Data items:
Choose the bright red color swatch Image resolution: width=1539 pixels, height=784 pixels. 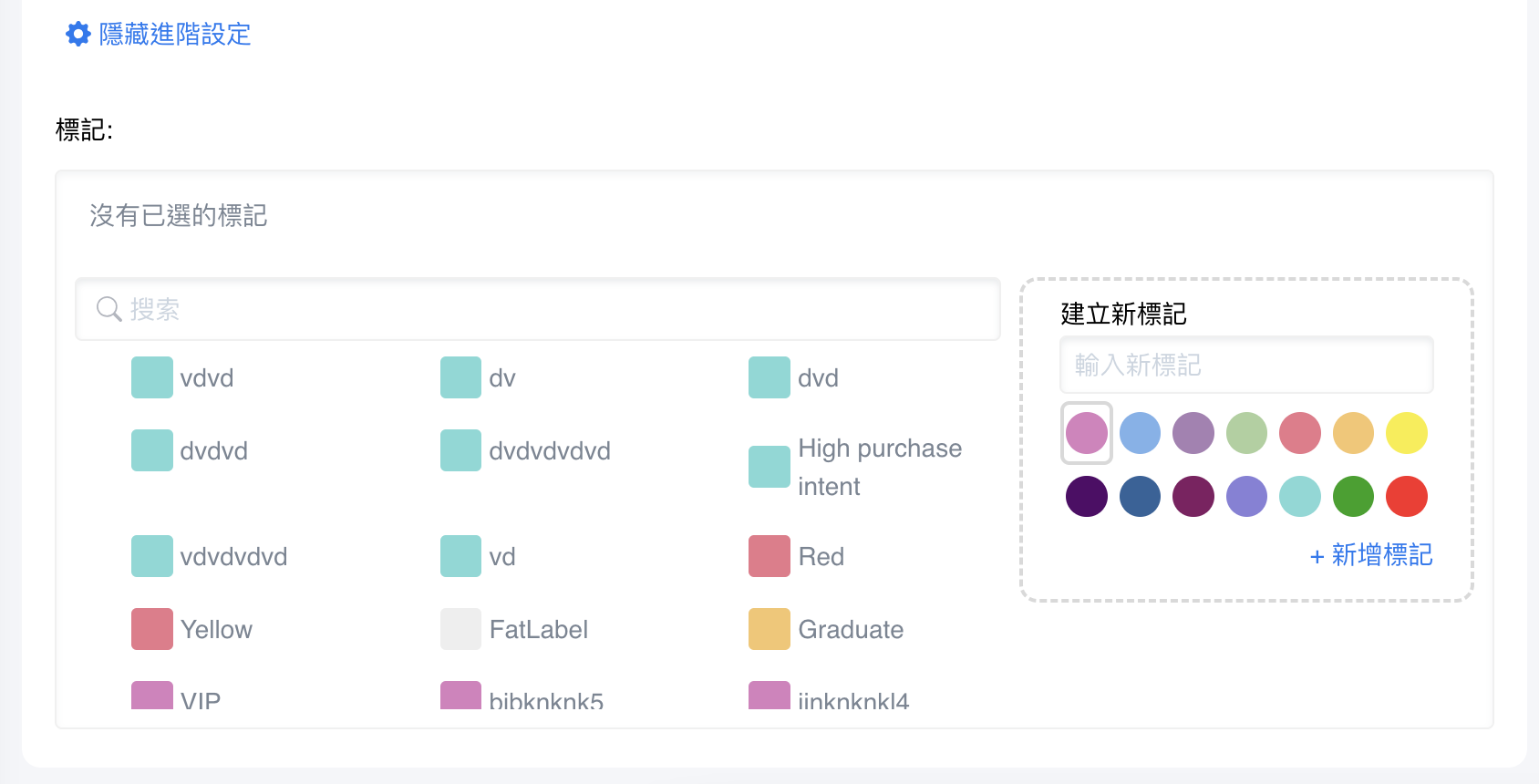tap(1406, 497)
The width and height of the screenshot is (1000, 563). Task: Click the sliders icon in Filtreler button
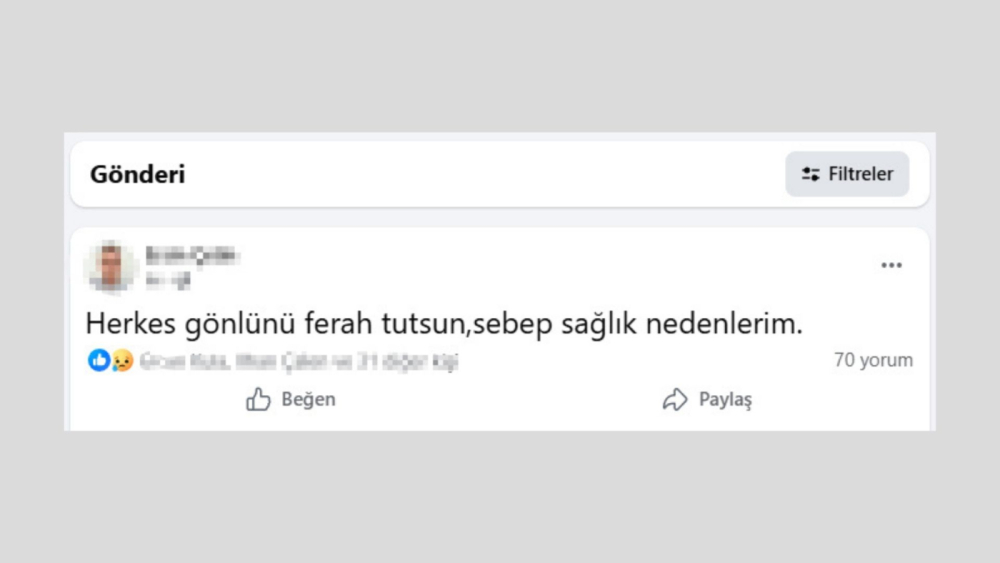811,175
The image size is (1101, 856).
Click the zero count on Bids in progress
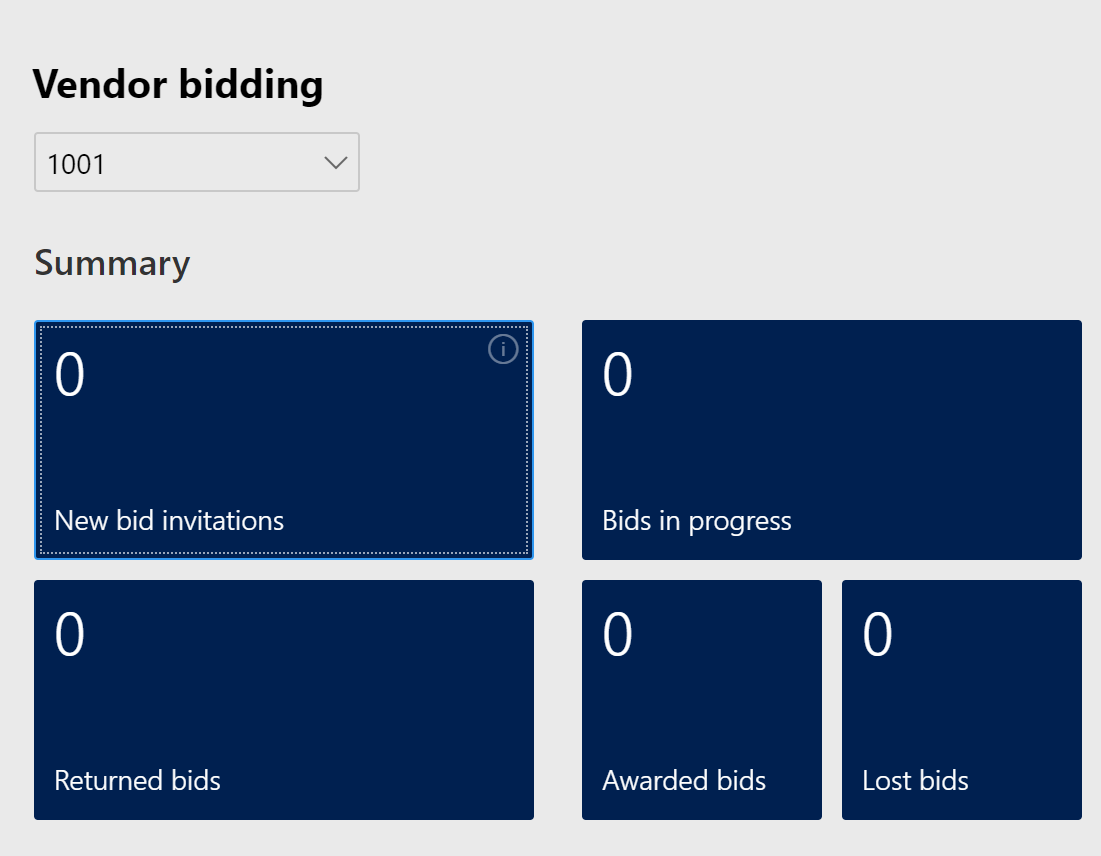click(618, 376)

*ACTION ITEM*:
The line containing "The image size is (1101, 856)." and every line after it, through the end of the records, are what you should retype exactly. Do not include the pictures.

*RESPONSE*:
The image size is (1101, 856).
Click the zero count on Bids in progress
click(618, 376)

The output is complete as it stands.